After coming into being in Europe, football took a long while to be accepted in the United States, where its lure was countered by the claims of baseball, basketball and their own football, a kind of armour-plated rugby. A glitzy, big-money attempt to establish soccer across the pond, headlined by Pelé, Franz Beckenbauer and Johan Cruyff, failed - but though the locals turned their noses up at the game as a spectacle, it was taken on as a sport to be played at their expensive colleges, who saw a side to it that we didn't. They promoted it as an alternative to baseball, seen as too old-school; basketball, which they associated with the drug-blighted inner city; and American football, with its tendency to lead to serious injuries.

It's not hard to see why US are four-time world champions

At these colleges, chiefly attended by members of the wealthy classes, football also started to be played en masse by female students. It's no real surprise, all things considered, that the US already have four Women's World Cups to their name, the most recent of which they lifted after defeating the Netherlands yesterday.
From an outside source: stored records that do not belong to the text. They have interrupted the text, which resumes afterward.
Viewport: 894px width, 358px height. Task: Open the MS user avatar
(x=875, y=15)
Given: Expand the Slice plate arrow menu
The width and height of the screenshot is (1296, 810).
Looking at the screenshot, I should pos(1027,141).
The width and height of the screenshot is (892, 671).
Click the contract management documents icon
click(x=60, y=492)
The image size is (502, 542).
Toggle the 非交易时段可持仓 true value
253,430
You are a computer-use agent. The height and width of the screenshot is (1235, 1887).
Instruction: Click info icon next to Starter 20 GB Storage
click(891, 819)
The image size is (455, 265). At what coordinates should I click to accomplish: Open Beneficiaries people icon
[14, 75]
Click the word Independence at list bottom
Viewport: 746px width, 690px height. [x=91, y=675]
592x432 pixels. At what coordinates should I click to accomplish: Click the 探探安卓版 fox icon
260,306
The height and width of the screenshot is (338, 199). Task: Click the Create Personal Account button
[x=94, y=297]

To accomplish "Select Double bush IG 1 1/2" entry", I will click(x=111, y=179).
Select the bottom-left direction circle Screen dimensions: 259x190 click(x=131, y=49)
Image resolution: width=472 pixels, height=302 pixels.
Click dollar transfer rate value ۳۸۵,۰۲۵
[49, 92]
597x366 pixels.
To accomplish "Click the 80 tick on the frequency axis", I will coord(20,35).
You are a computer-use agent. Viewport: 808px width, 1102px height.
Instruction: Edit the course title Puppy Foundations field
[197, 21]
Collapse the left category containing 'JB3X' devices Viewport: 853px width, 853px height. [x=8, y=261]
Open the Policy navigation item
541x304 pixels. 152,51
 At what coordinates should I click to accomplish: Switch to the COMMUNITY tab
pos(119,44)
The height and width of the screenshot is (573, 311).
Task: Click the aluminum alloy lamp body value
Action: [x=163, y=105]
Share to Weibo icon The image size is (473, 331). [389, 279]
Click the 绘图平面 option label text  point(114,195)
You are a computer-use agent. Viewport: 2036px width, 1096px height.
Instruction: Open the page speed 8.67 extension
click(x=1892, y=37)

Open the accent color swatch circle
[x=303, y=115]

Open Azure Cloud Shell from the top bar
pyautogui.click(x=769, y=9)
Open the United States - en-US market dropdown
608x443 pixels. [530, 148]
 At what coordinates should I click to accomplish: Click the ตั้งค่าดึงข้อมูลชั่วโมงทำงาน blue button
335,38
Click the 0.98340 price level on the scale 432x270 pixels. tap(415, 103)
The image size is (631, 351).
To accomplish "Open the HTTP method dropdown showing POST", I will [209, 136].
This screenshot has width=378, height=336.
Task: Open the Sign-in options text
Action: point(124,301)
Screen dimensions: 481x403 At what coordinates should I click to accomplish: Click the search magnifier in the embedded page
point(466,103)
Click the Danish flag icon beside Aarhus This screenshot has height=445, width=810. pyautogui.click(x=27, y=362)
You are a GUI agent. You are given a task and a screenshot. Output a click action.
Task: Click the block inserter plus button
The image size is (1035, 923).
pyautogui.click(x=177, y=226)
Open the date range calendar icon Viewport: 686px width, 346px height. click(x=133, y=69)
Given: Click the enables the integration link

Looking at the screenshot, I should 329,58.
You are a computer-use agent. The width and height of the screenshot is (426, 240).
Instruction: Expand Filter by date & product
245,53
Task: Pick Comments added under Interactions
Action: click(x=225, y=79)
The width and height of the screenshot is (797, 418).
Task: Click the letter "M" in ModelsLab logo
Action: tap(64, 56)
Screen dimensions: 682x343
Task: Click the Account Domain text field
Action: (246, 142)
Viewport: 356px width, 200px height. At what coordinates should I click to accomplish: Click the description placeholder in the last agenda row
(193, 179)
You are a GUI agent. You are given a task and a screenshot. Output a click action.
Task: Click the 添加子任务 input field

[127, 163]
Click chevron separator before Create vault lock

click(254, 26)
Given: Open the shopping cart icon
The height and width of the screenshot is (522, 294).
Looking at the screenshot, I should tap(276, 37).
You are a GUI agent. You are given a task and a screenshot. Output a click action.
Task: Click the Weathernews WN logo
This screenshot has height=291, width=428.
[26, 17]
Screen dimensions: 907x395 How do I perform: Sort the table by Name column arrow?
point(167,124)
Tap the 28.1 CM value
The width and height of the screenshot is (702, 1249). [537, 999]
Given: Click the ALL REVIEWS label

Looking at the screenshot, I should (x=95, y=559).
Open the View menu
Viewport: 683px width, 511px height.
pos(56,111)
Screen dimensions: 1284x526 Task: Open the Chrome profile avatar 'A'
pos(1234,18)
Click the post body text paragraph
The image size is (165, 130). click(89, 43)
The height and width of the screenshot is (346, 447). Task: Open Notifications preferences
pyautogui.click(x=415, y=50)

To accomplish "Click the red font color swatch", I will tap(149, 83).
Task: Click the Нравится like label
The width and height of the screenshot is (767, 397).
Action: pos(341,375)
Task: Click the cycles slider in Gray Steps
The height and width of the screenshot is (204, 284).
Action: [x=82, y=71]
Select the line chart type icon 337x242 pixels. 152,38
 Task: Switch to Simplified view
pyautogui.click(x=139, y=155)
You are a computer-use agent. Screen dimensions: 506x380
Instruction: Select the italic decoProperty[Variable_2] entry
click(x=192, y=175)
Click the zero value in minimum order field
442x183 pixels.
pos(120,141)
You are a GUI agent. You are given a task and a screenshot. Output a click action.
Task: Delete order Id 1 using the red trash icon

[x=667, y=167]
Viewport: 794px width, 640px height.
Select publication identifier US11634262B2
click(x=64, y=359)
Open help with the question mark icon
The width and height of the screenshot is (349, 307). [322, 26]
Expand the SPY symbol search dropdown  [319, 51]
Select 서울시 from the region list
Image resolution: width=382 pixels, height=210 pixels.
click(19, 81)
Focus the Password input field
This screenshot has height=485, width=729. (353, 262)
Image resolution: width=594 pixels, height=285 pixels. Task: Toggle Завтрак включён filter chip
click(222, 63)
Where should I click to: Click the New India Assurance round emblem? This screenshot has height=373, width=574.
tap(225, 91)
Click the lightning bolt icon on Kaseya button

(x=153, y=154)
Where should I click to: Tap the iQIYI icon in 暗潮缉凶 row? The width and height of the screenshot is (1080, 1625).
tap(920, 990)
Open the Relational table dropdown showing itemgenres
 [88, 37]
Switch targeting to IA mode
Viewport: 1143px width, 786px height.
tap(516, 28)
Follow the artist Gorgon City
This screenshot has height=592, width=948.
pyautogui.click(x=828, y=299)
Elsewhere, women's football has had to battle hard to assert itself in the face of the men's game; it has had to fight against discriminatory attitudes prevalent in countries where people have viewed it as a 'sport for the boys'. In America, where soccer was a newer thing, these kinds of prejudices didn't really exist, however. From the off, women found themselves with an altogether clearer path.

Megan Rapinoe of the USA lifts the Women's World Cup trophy after her side's final win over the Netherlands on Sunday.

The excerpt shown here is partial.